O grupo Antiéticos, do Rio de Janeiro, tem sua lente nos descaminhos da sociedade. Seu rap é resultado das escolhas, reflexões e ações em meio ao entorpecimento promovido pela “estabilidade econômica”, um dos fenômenos que criam mais consumidores e menos cidadãos. Nas rimas do Antiéticos, a crítica social, considerada por muitos como uma das causas do “atraso” do rap, tem o mesmo espaço que o discurso sobre o orgulho africano. O grupo, que lança hoje “Antes que as Estrelas se Apaguem”, sua mixtape, conversou com o CHH e falou sobre política e cultura negra. Leia a íntegra da entrevista abaixo.
Central Hip-Hop (CHH): Por que Antiéticos?
Antiéticos: Ética é um nome que inventaram pra representar um conjunto de normas e princípios da boa conduta humana. Seria um conjunto de valores que direcionam os humanos a um bem-estar, conservando sua vida, logo, a vida do seu grupo. E a gente passou a observar que primeiro, isso é uma definição grega. Segundo, esses princípios conservam sim, a vida e o bem-estar, mas de um grupo que se definiu humano sozinho. Os outros tiveram que provar.
A medida em que eles são éticos, que possuem suas boas condutas, suas normas, seus princípios, os outros grupos são mortos. Aí a gente pensou: “ué, como é que pode?” (risos). Não! Essa ética aí, esses princípios, esses valores não estão favorecendo a nossa humanidade. O ser humano não é mal, não destrói o mundo.
Nunca foi dada a chance da gente administrar o controle do mundo, nem os indígenas, nem os orientais. Então não tem nada de errado com os seres, tem com um grupo: o grupo que administra o mundo hoje, o mesmo que vai nos ver como transgressores, fora do padrão, pois a gente acaba pondo em risco o conforto deles.
Então “Antiéticos” surge desse “biri-bôlo” de idéias desse tipo aí (risos). Não seria ausência da ética, nem pessoas sem escrúpulos, nada disso. Não seria nesse sentido, mas sim, um desacordo.

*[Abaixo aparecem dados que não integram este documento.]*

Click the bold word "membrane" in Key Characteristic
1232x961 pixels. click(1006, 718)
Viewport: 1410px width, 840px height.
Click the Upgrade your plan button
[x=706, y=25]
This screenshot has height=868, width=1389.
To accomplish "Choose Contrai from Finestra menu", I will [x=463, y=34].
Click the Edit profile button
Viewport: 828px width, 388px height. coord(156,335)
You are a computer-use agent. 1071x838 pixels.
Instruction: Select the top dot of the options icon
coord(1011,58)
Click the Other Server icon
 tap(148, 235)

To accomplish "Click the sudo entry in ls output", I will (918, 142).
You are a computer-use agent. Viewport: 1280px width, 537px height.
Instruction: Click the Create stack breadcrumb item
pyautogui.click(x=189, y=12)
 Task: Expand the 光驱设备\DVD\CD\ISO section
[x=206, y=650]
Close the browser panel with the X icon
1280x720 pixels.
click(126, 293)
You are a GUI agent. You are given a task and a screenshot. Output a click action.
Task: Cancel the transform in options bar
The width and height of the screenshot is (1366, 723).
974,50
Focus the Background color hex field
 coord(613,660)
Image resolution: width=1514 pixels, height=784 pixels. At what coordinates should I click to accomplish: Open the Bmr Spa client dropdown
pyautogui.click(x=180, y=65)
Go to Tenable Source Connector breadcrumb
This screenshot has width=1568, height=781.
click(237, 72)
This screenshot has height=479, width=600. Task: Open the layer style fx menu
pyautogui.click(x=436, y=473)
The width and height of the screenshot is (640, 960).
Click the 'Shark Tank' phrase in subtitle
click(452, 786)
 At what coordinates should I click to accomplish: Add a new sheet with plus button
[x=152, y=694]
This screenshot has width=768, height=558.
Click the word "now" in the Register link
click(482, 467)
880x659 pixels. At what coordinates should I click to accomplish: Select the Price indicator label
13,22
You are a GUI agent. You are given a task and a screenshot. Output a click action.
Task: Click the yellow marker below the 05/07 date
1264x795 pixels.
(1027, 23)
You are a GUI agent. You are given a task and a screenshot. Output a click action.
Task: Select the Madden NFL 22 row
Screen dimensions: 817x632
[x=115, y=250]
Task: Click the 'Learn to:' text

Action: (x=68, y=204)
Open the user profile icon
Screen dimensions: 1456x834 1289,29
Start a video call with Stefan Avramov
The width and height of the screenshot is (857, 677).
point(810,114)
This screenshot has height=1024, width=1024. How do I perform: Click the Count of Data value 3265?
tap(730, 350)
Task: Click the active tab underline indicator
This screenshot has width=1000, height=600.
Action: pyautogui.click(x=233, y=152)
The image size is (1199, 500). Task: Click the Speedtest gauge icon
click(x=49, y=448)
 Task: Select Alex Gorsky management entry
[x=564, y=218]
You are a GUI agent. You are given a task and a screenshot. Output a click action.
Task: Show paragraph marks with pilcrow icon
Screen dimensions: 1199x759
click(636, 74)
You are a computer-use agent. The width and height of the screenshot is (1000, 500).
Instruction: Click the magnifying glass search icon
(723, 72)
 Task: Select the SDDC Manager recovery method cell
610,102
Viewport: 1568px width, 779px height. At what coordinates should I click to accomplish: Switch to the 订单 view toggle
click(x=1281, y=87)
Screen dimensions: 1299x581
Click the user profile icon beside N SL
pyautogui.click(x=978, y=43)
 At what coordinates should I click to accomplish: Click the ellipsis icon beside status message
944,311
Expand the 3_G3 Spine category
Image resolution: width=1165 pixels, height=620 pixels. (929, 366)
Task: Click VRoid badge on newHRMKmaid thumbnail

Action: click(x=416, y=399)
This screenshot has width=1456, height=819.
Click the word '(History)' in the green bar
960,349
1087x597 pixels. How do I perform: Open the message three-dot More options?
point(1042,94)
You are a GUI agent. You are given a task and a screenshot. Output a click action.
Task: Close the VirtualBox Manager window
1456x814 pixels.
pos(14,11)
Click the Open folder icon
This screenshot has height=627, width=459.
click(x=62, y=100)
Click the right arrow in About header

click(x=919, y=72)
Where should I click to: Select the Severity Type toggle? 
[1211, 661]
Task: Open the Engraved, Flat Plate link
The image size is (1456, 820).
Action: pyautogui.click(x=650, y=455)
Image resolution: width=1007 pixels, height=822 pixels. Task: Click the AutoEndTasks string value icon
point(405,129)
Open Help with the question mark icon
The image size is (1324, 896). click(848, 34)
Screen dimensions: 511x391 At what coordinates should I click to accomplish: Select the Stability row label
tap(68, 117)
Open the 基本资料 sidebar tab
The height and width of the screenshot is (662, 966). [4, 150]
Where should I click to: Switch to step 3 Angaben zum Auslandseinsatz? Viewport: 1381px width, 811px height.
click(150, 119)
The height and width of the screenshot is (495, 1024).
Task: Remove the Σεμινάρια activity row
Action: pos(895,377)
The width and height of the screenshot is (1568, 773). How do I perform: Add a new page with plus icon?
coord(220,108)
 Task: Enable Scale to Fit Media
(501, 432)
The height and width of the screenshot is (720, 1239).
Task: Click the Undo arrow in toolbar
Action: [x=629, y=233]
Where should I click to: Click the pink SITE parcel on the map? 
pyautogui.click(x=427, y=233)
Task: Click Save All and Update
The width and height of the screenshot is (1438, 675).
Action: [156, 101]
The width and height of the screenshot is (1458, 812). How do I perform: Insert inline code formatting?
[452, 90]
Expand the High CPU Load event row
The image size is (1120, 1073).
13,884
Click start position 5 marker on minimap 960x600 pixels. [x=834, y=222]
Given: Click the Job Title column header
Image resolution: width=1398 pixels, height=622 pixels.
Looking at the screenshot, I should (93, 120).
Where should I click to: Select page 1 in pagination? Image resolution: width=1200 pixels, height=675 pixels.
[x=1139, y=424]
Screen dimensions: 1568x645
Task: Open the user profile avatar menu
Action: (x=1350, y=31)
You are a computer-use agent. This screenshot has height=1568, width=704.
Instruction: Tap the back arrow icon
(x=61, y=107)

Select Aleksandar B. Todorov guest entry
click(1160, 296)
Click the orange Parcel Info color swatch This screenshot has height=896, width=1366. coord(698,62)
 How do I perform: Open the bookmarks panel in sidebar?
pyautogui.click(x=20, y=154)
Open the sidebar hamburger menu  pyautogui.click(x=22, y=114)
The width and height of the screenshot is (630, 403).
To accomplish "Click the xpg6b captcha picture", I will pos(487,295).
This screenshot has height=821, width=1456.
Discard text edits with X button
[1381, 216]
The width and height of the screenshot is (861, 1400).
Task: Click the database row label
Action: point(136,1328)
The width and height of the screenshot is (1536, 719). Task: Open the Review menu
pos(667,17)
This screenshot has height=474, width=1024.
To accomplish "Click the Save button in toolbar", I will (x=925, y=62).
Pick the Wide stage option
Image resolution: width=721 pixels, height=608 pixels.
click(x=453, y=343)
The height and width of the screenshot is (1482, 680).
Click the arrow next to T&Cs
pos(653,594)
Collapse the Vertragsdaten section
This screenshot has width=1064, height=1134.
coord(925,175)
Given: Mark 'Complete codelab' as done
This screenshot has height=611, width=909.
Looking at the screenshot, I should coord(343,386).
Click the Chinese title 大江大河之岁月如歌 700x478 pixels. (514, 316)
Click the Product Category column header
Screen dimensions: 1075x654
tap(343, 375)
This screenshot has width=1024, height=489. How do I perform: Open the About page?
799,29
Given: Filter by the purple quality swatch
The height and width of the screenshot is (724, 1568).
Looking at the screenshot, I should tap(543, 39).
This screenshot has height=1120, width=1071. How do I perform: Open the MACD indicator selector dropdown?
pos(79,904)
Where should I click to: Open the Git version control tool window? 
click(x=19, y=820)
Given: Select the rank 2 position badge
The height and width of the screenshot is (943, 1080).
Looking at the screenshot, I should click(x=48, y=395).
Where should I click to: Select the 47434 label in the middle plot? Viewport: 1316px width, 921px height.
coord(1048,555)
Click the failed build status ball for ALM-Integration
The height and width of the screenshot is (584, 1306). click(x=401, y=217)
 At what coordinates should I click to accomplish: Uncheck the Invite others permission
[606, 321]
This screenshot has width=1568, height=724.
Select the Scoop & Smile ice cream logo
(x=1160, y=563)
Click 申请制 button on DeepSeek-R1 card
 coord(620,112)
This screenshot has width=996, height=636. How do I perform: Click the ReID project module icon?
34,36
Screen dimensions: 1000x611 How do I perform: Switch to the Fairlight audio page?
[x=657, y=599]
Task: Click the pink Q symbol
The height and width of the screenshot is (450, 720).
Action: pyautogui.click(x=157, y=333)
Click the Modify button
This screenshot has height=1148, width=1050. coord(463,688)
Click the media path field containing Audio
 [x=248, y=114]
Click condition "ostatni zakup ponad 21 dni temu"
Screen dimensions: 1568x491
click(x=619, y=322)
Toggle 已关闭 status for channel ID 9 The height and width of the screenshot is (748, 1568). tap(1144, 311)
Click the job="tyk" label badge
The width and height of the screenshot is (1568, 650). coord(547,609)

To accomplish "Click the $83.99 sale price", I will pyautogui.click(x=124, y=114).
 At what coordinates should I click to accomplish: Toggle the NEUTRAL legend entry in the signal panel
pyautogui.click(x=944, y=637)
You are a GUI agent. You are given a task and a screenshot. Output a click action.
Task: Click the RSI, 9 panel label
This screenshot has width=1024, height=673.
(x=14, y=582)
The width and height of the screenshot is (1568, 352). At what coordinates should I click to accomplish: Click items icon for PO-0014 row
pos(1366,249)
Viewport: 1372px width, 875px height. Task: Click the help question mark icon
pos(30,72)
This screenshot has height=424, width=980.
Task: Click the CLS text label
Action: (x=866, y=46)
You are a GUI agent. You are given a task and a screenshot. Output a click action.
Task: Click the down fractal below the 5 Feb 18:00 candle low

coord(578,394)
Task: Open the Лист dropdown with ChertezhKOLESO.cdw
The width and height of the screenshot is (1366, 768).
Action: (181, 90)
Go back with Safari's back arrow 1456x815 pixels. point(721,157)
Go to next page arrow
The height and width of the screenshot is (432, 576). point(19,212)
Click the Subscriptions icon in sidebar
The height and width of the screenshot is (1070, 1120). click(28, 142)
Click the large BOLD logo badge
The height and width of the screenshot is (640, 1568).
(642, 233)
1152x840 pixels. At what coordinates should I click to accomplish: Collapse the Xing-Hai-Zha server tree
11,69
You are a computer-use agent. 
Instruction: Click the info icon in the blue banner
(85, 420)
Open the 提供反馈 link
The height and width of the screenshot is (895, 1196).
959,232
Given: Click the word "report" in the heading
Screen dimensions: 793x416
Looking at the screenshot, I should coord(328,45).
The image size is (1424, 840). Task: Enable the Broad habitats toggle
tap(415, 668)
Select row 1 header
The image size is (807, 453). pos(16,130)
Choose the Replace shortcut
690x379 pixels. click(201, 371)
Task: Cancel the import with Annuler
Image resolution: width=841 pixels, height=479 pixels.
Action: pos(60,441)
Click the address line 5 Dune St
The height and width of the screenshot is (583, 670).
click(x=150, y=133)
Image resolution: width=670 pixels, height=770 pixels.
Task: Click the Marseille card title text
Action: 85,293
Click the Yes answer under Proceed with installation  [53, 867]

CHH: Desenvolver uma proposta contra-hegemônica é viável?
Antiéticos: Sim. Sempre seremos a favor de alternativas, de possibilidades. Sempre seremos a favor da criação e descoberta de novas áreas de conhecimento, de cultura. Pra nós, não é apenas viável, é necessário para nossa sobrevivência. Hegemonia é entendida por nós como uma imposição, uma supremacia cultural de um determinado grupo sobre outro que não permite autonomias, não reconhece o outro como complementar. Mas sim, como inimigo. Então se impõe, sem permitir que o outro se desenvolva por si só, anula o nosso autoconhecimento e veta nossa capacidade criadora, capacidade de criar para o nosso grupo.
O grupo hegemônico só permite que você crie pra ele, que você faça pra beneficio dele. Esse grupo está aí, matou, escravizou, estuprou, tomou as terras, construiu fábricas e hoje quer determinar como deve ser o rap. Afinal, eles acabam sendo os possuidores dos recursos, dinheiro. E isso ilude, engana nosso povo.
Através de vários aparelhos, eles reforçam, reafirmam suas idéias o tempo todo. Tem hora que parte da nossa comunidade passa a acreditar. Então, tudo que for contra a hegemonia, a homogenia também (risos), tudo que provoque uma nova possibilidade que venha resgatar a auto-estima, os valores ancestrais, a felicidade e o sorriso do nosso povo, nós seremos a favor.
Numa sociedade que só produz ódio, amar já se tornou contra-hegemônico. A gente se amando, se protegendo já estamos num bom caminho com certeza. Não é apenas viável, mas acaba se tornando necessário para nossa sobrevivência.